- Requirement -
Pick up the post about the impeachment hearings against President Arroyo from the point where it stops, and keep writing it.

- Text shown -
────────────────────────────────────────
Kapalmuks sa Kongreso (a.k.a. Mana sa Nanay at Tatay, Mana sa Amo)

The first two hearings of the House justice committee on the impeachment complaints against President Arroyo proceeded as expected: Her loyalists naturally tried all possible means to smother all the complaints through sheer kakapalan ng mukha and legal gobbledygook.

First of all, how can any decent Filipino accept the reasoning of President Arroyo’s son not to inhibit himself in the House justice committee proceedings? Mikey Arroyo says he was elected to Congress to represent his constituents and he has a right not to inhibit himself from a congressional hearing. Kakapalan ng pagmumukha talaga. Walang delicadeza at walang dangal. Nanay na nga niya ang nakasalang sa impeachment pero walang problemang ligal at moral siyang nakikita kung kasama siya sa magpapasya kung i-impeach o hindi ang Presidente. Mana sa nanay at tatay.

The other congresspersons who were reported by the Commission on Audit as beneficiaries of the Ginintuang Masaganang Ani fertilizer scandal did not inhibit themselves — except for minority solon Ompong Plaza of Mindanao. Mana sa amo ang mga hindot.

Thanks to the foresight of the many people’s organizations and people’s lawyers, the tactic of filing copies of the same complaint on several days paid off. The tactic was aimed at covering all possible dates when the pro-Arroyo majority in the House could so decide as the proper date to file such pleading against the President. All complainants have long realized that such a tactic is required if only to defeat the legalistic stumbling blocks that the pro-Arroyo congressmen may put up.

We should applaud all the citizen-complainants of the eight complaints. Coming forward to ask Congress to impeach the President is not a simple chore but a moral and political obligation. Thanks to all of you, fellow complainants!

Those of us Filipinos who want to know the truth should follow closely the House justice committee proceedings, help lobby with the congresspersons, and ask others to do the same. Bantayan natin ang mga kaganapan at huwag hayaang babuyin ng mga mambabatas ang prosesong konstitusyunal na ito.


  1. jay banez

    That was not the question. The question was, “does Satur have an opinion on the revolutionary taxation issue?”

    How can you be so loquacious whenever criticism of the government is concerned, but strangely silent when revolutionary taxation is concerned?

  2. jay banez

    Besides, your comment assumes there is simply no value to be had in her statement, which is just wrong. This issue is neither “communist” nor “anti-communist” – it’s a matter of consistency, justice, and law. Do you agree or disagree that “revolutionary taxation” is extortion? Do you, as a part of the “reactionary” government being paid out of MY tax pesos, also support paying NPA rebels from money collected under duress?

    (Let’s not even mention the irony of fighting VAT and foreign investment under the guise of nationalism, while “revolutionary taxation” squeezes money from Filipino entrepreneurs!)

    Does Ka Satur have a stand on this? Or is the answer simply, “no comment”?

  3. jay banez

    How simple do I have to make it?
────────────────────────────────────────
- Given information -
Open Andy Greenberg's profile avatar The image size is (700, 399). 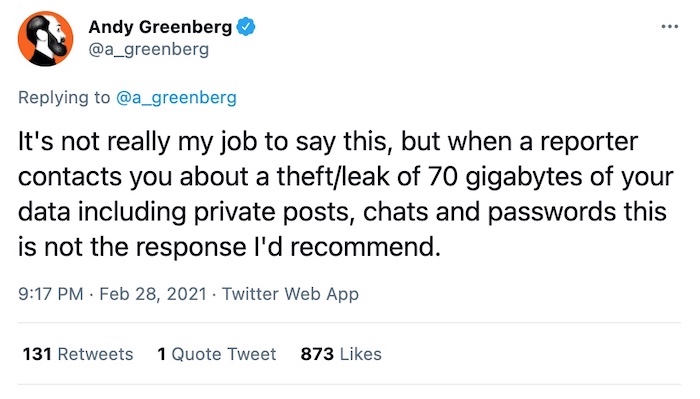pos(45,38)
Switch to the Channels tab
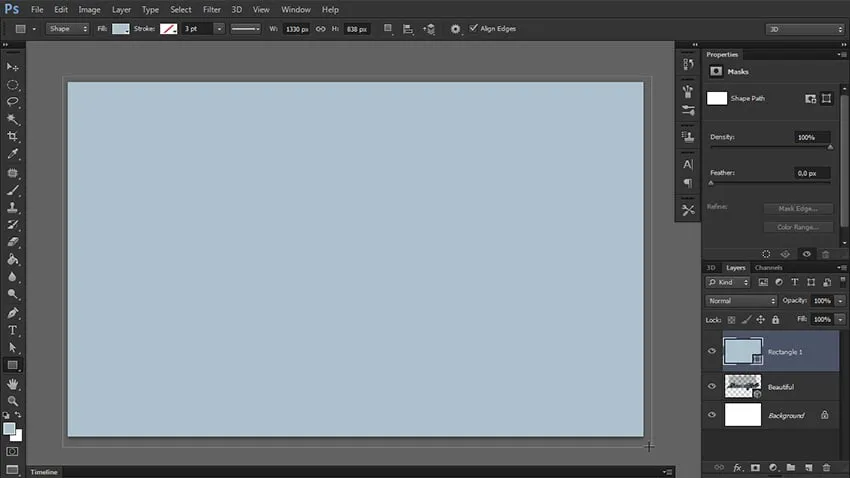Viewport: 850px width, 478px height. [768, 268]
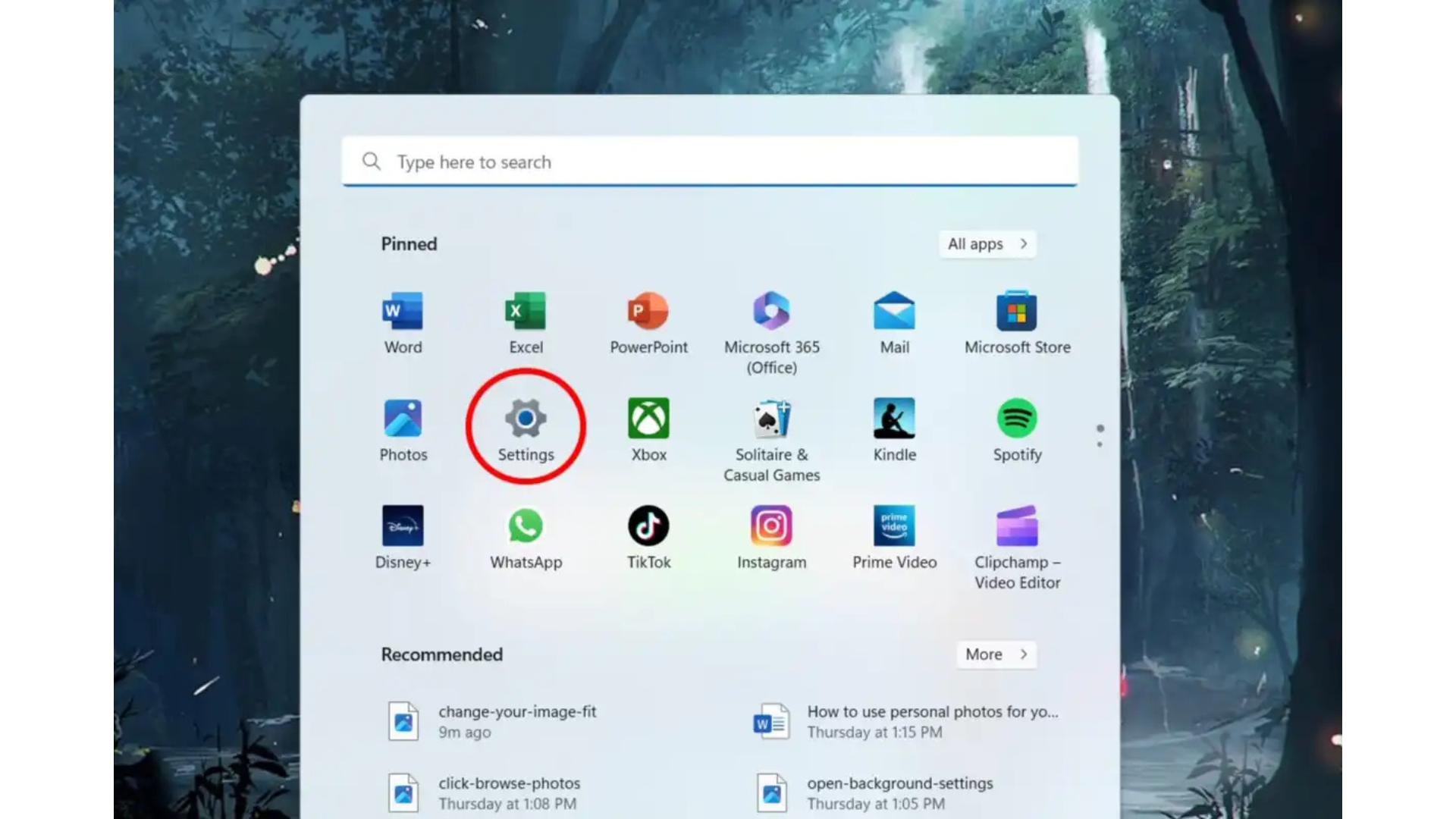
────────────────────────────────────────
- Written answer -
    What is Ka Satur’s stand on ‘revolutionary taxation’?

    For once, I want the truth. You’re very good at demanding the truth from the government. Now it’s time you told us the truth: does Ka Satur – or if you don’t want to speak for Ka Satur, do you think it’s just to collect revolutionary taxes from entrepreneurs in the provinces? Do you think it’s unjust? Do you have no comment?

  4. jay banez

    Still nothing? No comment? I understand.

    You ever read Orwell? Where interests and hidden agendas are concerned, I guess you guys are no different from the rest.

    “Twelve voices were shouting in anger, and they were all alike. No question, now, what had happened to the faces of the pigs. The creatures outside looked from pig to man, and from man to pig, and from pig to man again; but already it was impossible to say which was which.”

  5. Tonyo

    1. We activists recognize revolutionary taxation imposed on big enterprises by the CPP as a matter of fact, borne out of the raging armed conflict between the CPP and the government.

    2. Revolutionary taxation is a function of the revolutionary government set up by the CPP and their mass following in certain areas. I quoted an NDF explanation on the said policy on a blog entry on the subject.

    3. Is it extortion? No. Saying so would criminalize the political offense of rebellion. The CPP professes to advance its objective of replacing the current government, and in the nascent alternative government it sets up, they impose revolutionary taxation as a matter of course. All governments do.

    4. We will definitely have a problem if and when we refuse to accept the fact that the CPP holds sway in certain areas of the country as part of its rebellion against the government.

    5. I am sure that Filipinos in areas covered by the CPP-led revolutionary government do not countenance extortion.

    6. Going by the NDF explanation on the revolutionary taxation policy, their tax structure is highly progressive. Huge taxes are heaped on big enterprises.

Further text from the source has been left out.